### Task objective:
Look through the data below and, wherever a line carries the word "computer", please copy that line.

### Supplied material:
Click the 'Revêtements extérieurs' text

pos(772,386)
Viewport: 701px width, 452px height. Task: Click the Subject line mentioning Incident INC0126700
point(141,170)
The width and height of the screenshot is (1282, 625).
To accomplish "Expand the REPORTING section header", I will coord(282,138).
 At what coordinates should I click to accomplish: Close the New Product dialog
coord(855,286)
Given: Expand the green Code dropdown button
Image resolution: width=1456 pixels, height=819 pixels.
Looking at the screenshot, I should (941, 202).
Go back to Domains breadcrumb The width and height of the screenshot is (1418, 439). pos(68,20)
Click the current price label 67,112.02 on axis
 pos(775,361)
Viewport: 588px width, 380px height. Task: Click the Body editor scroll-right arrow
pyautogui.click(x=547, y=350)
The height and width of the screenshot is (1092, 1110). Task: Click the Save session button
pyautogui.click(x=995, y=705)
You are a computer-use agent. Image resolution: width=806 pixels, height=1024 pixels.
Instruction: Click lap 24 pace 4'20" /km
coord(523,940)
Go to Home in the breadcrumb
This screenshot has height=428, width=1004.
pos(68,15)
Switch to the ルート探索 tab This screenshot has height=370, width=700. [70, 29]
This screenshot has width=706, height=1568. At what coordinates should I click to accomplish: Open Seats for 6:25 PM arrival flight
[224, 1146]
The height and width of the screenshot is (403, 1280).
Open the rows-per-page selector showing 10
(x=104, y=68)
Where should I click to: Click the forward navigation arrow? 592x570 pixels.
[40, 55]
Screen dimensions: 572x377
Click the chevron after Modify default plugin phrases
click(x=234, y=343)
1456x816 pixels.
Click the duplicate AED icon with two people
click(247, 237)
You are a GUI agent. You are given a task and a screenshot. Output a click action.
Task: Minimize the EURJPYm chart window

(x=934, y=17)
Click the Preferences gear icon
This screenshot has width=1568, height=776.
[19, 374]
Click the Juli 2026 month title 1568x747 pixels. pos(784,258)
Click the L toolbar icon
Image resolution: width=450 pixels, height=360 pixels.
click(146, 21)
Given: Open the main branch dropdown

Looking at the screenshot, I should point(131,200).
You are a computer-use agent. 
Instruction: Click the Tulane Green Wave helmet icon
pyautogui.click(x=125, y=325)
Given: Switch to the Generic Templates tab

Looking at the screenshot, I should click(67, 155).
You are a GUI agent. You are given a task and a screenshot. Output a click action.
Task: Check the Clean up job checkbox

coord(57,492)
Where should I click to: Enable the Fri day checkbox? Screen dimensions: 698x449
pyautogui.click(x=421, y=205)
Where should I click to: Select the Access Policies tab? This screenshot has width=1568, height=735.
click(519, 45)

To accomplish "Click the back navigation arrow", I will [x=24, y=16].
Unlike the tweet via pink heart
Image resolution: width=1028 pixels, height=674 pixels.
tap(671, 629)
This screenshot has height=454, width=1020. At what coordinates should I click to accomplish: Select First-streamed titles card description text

### The answer:
You are a computer-use agent. Image resolution: width=806 pixels, height=1024 pixels.
You are a computer-use agent. 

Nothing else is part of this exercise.